Where can I look up information related to genetic variation?

A variety of curated databases and resources related to the genetics of neurodegenerative disease are available online and are listed in Table 1. For AD and FTLD, PD, and ALS there are mutation databases that curate published pathogenic or coding sequence mutations primarily from the literature [1, 10, 25]. In addition, for AD, ALS, and PD there are also online resources that collect and summarize GWA study findings. These mutation databases are complementary to dbSNP which catalogs a large amount of non-coding variations, for example in the introns and intergenic regions in addition to some clinically relevant variants. It is hard to generalize about the use of standardized nomenclature across all disease-specific databases; therefore, the user is advised to check that HGVS nomenclature is provided, at least in addition to legacy nomenclature. In addition to disease or locus-specific databases, the NCBI maintains a well-annotated list of variations for some genes in the Variation Viewer database. Generally, mutation and variant information may be given at the level of the coding nucleotide, protein, and gene. Clinically, relevant information about some genetic diseases is available in the form of GeneReviews [26]. Laboratories that offer genetic testing for specific genes may be listed in the NCBI Genetic Test Registry.

What is in store for the future?

No new Mendelian genes have been discovered for AD since PSEN2 in 1995. Does this mean that no others exist? This is unlikely since some familial forms of AD are not explained by mutations in APP, PSEN1, or PSEN2. One possibility is that, as exemplified by the discovery of C9orf72 as a gene for ALS and FTLD, the types of mutations identified are directly tied to the method used to identify them. Repeat expansions as in the trinucleotide repeat diseases and C9orf72 associated FTLD and ALS serve as examples of the need to think beyond small mutations that can be sequenced.

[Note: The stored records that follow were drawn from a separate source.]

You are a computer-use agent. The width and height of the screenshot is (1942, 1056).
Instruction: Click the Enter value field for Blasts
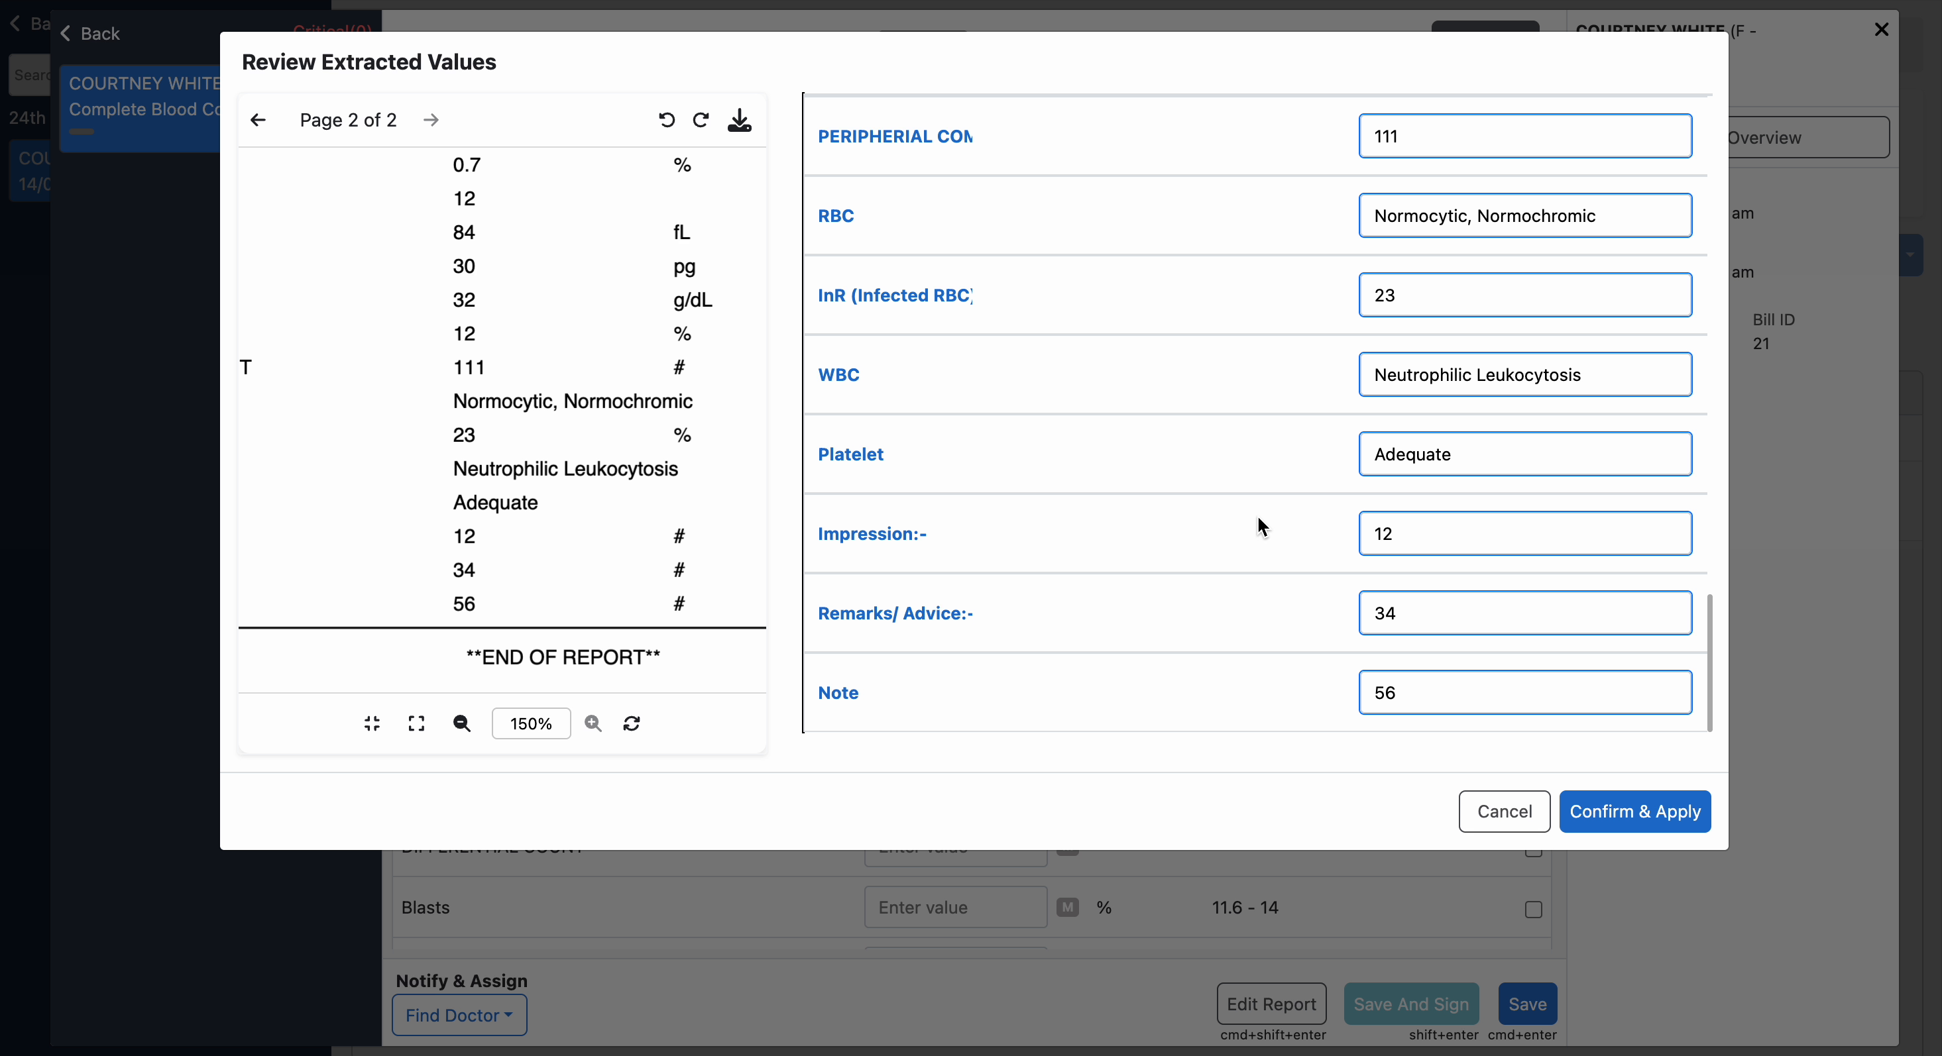[x=954, y=908]
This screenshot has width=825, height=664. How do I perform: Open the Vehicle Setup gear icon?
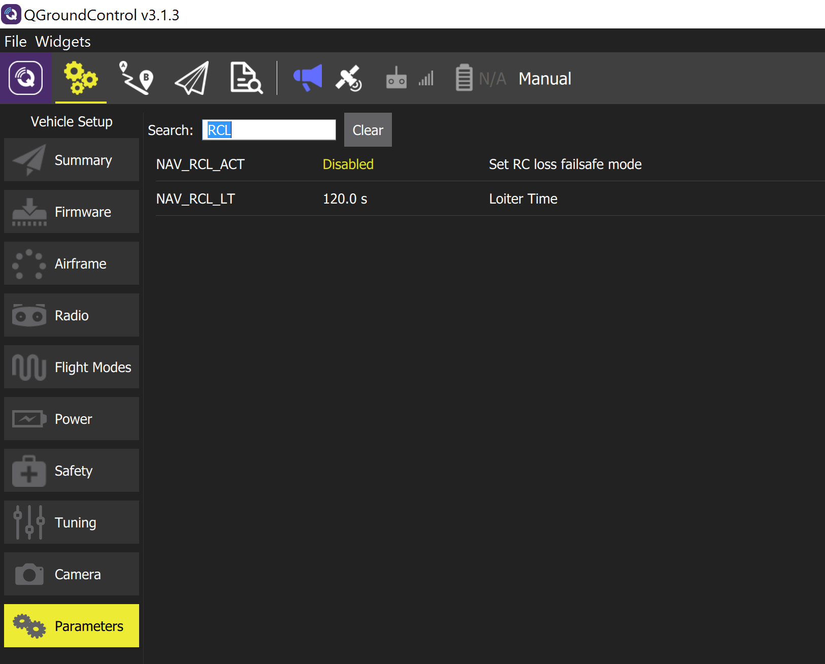(x=80, y=78)
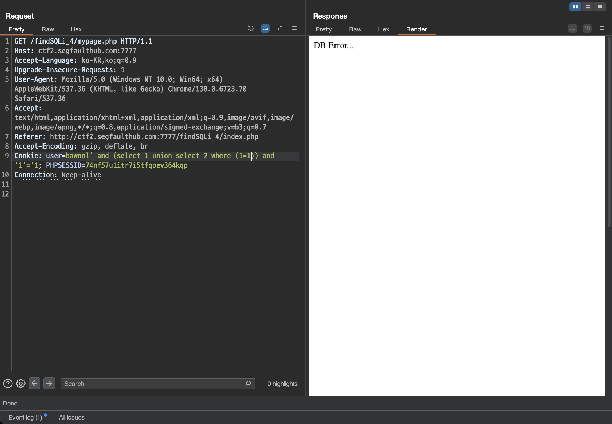Toggle show newline \n icon in Response panel
This screenshot has height=424, width=612.
[x=587, y=28]
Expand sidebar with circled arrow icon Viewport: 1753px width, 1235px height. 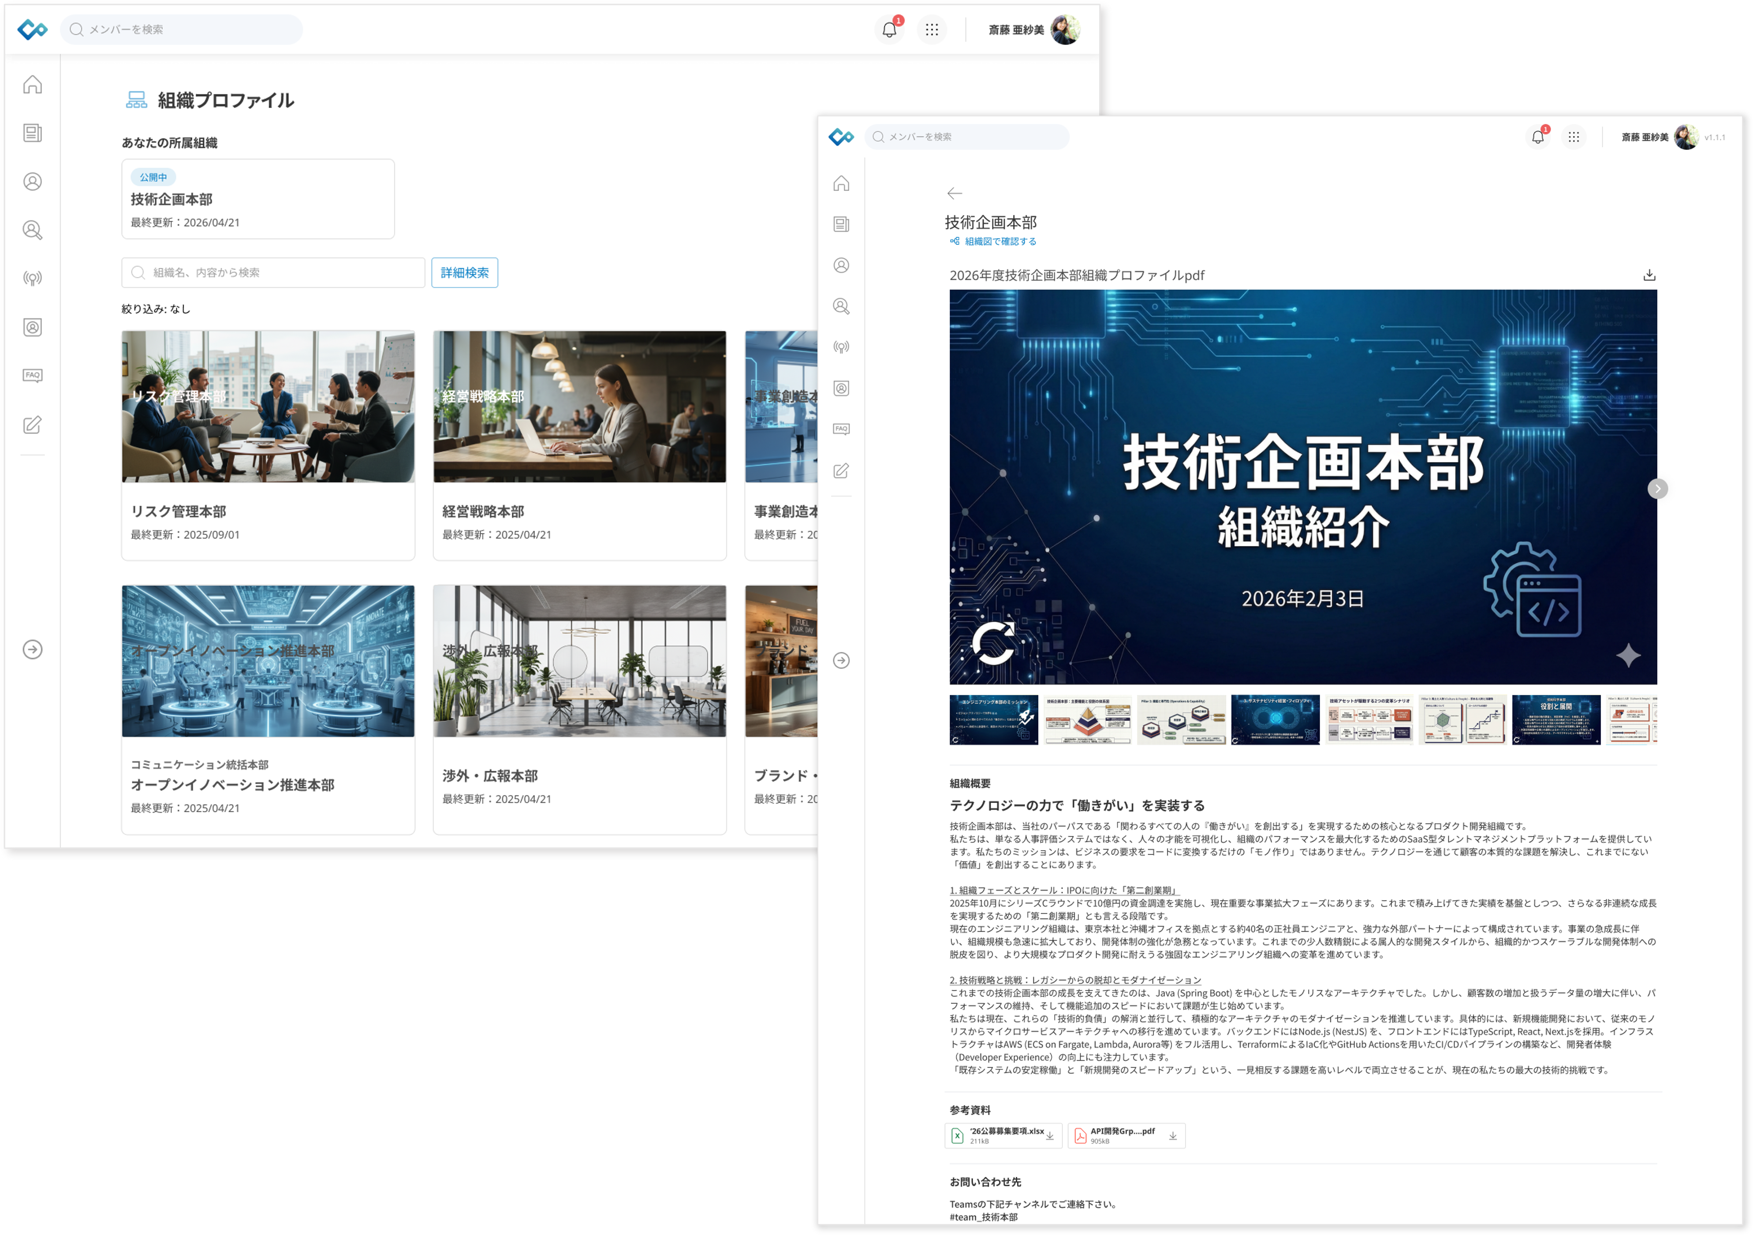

The availability of technologies for copy number variation analysis and other genomic technologies may contribute to the identification of new disease genes and mechanisms. The frequency and breadth of mutations in known genes may also increase as whole exome and genome technologies are increasingly applied. Next generation sequencing will also be used to identify rare large-effect alleles whereas the GWA studies have been only designed to identify common small-effect genes.

Not all genetic associations that have been identified are risk factors for disease. Recently, an APP variant which may actually reduce the risk for AD was identified by genome sequencing in an Icelandic population [20]. Levels of β-amyloid protein are reduced about 40 % in individuals with this APP variant possibly by interfering with the ability of β-secretase to cleave APP. The finding that lower β-amyloid levels may be associated with a lower risk for AD is a proof of principle finding that can help invigorate drug development and emphasizes the need to continue studying the genome.

As genetic and environmental risk factors for neurodegenerative diseases are better studied and combined with biomarker data this will lead to new models for diagnosis and prognosis. Further, advances in technology and bioinformatics capabilities will enable the use of these models in clinical medicine for diagnosis and therapeutic decision making. Multimodal assessments of disease will enable appropriate selection of patients for clinical trials to delay the onset or the halt progression of disease. While neuropathology is a critical tool for studying and understanding why and how diseases occur and progress, for the patient, diagnosis at autopsy is too late. Therefore, for the future, it is hoped that what we learn from correlating neuropathology with genetics, combined with clinical data and endophenotypes, will enable personalized medicine for neurodegenerative diseases based on risks and prognosis.